August 18, 2021

Patient Recovers After Texas Hospital Invokes Controversial 10-Day Rule

Jose Cobos-Portillo
In September 2020, Jose Cobos-Portillo came to the U.S. from Mexico on a work visa. In the same month that he arrived, he caught a severe case of COVID-19 and was admitted to Northwest Texas Healthcare in Amarillo to receive care. In the two months that he stayed at the hospital, his life was threatened not only by COVID-19, but also by a hospital threatening to withdraw life-saving medical care.

Northwest Texas Healthcare had invoked the state's controversial 10-day rule, which would allow the hospital to remove life-sustaining care from Cobos-Portillo in 10 days if his family could not find another hospital willing to take him as a patient.

Cobos-Portillo spent much of his time in the hospital under a medically-induced coma. His family was not allowed to visit him because he was in the COVID wing, and they could not speak English proficiently enough to find another hospital to take Cobos-Portillo.
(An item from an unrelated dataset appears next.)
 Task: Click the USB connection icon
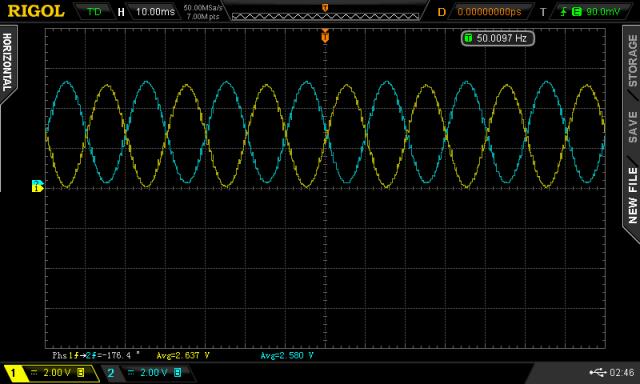point(598,372)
“A doctor started to get arrogant with me; he told me that he wasn’t asking for my permission,” said Arturo, Cobos-Portillo's brother. “He told me that he was going to go to a committee and that they were going to disconnect Jose… The doctor told me that Jose had run out of options and that he only had one week left. So he was going to go to the committee and we would have to disconnect him. One of them claimed that I accepted that they would disconnect him; we never wanted that. It was so difficult for us, we were here in Mexico, and he was alone in the U.S., hospitalized in Amarillo. There wasn’t anything that we could do and it was so difficult, the whole family was suffering with that uncertainty.”

Arturo was his brother's medical decision-maker while his brother was in a coma. He tried to advocate for his brother's life in phone calls and ethics committee meetings, but he was limited by the language barrier. The hospital provided no interpreters to assist him during the process.

After Cobos-Portillo's family received legal help from Texas Right to Life, Northwest Texas Healthcare granted him an indefinite amount of time to recover. He stayed in the hospital for three more months after it had attempted to invoke the 10-day rule, after which he successfully recovered. With the help of physical therapy and oxygen, he was able to return to his family.

“[M]y brother Arturo met a very good lady named Katherine Pitcher who talked with the hospital and told them that if they wanted to disconnect me, they would face consequences. I had already had eye movements and responses at this time,” said Cobos-Portillo.